Lithographie, 28,4 × 42,4 cm (feuille)
BNF, Estampes et Photographie, Ef-490 (2)-Fol
© Bibliothèque nationale de France
Dès la déclaration de guerre, Jean Veber, malgré ses cinquante ans, s’engage. Cantonné à Paris pendant le mois d’août en attente d’un envoi sur le front, il produit cette puissante série de lithographies sur les « atrocités allemandes », nourrie par la lecture des journaux et les rumeurs. Animé d’une indignation et d’une horreur sincères, le trait de Veber atteint à une exceptionnelle efficacité dans la dramatisation ; ces images viennent rejoindre celles de Callot ou de Goya dans l’évocation intemporelle des désastres de la guerre.

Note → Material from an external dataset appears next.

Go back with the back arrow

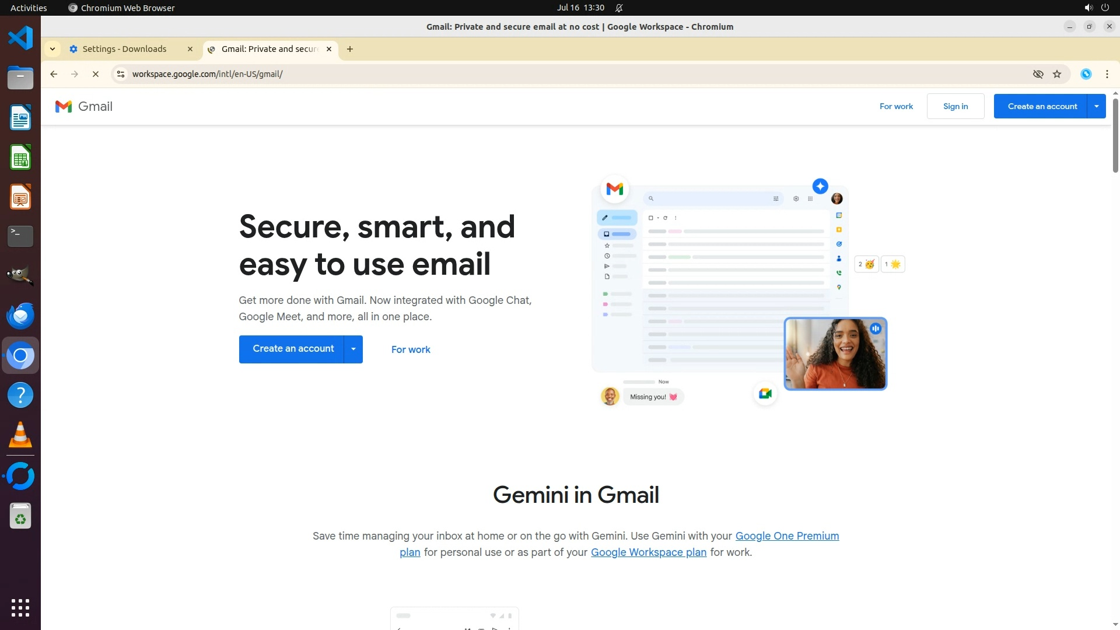point(54,74)
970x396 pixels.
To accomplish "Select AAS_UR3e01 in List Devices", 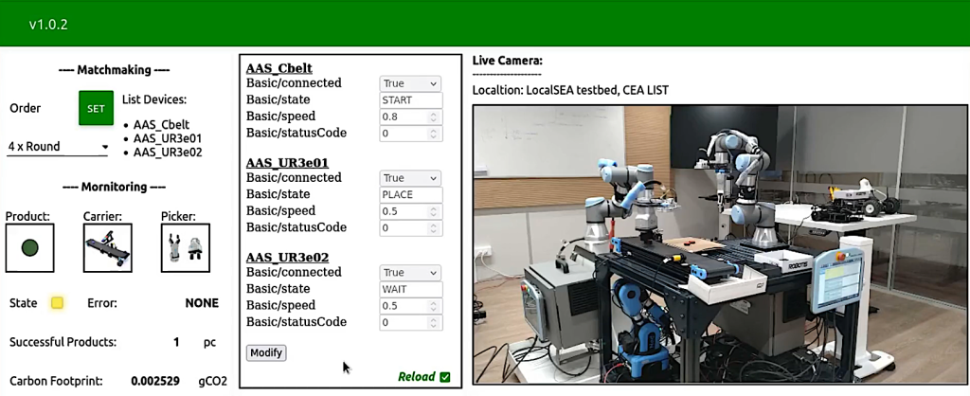I will pos(168,138).
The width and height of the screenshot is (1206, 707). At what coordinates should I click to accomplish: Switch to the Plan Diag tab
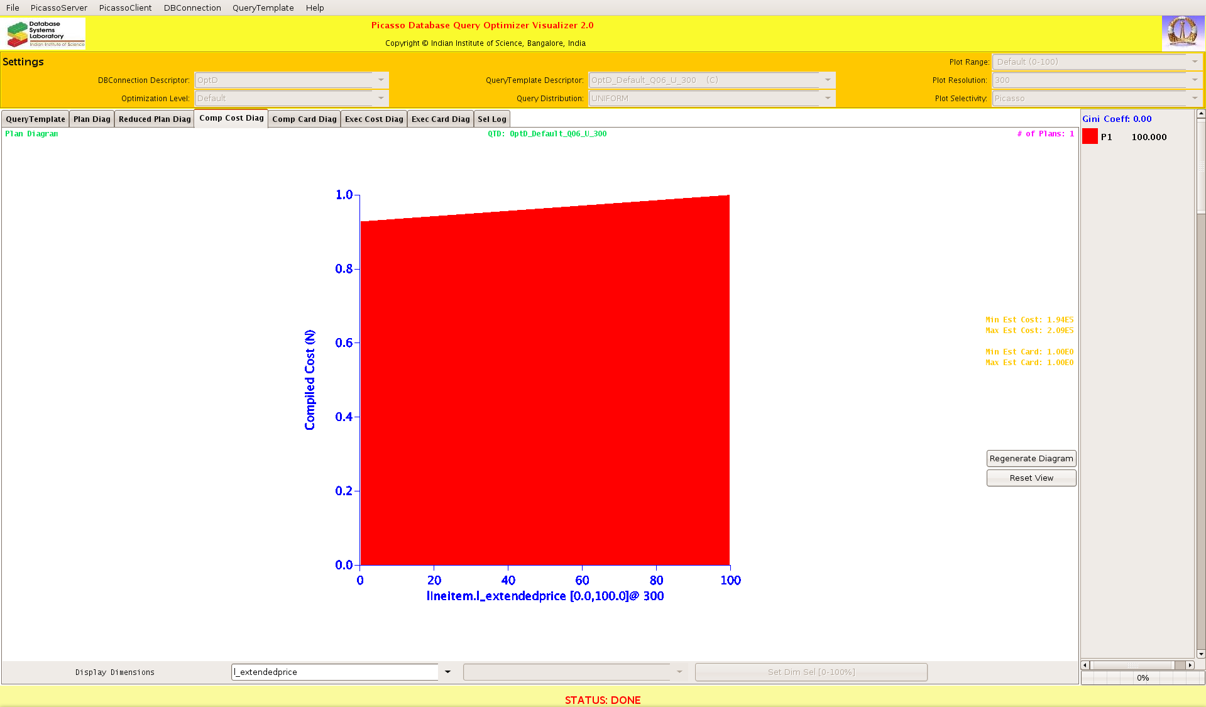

Historiquement en revanche, si les viols et autres exactions commises par une soldatesque alcoolisée (qu’évoque Perdue…) sont bien attestées, les deux autres faits représentés relèvent de l’extrapolation, voire de la fantasmagorie. La mort du petit garçon au fusil de bois, abondamment reprise dans l’imagerie de propagande pendant toute la guerre, se fonde sur un incident réel, mais démesurément amplifié et détourné : lors de la retraite des troupes allemandes à Magny (Haut-Rhin), un soldat allemand aurait tiré par erreur sur le fils… du douanier allemand, qui observait la scène depuis sa fenêtre.
Quant à Poulbot, dessinateur attitré de l’enfance, il publie en 1915 une série de douze lithographies sur les malheurs de la guerre, dont plusieurs reprennent le mythe des mains coupées, resurgi à l’été 1914 et qui, comme le gamin au fusil de bois, a connu une grande fortune graphique. C’est l’exploitation à outrance de telles légendes qui finit par susciter un scepticisme général dans l’opinion à l’égard des crimes liés à l’invasion allemande d’août 1914. Les photographies des cadavres de civils massacrés à Gerbéviller attestent pourtant la réalité des exactions. T. C.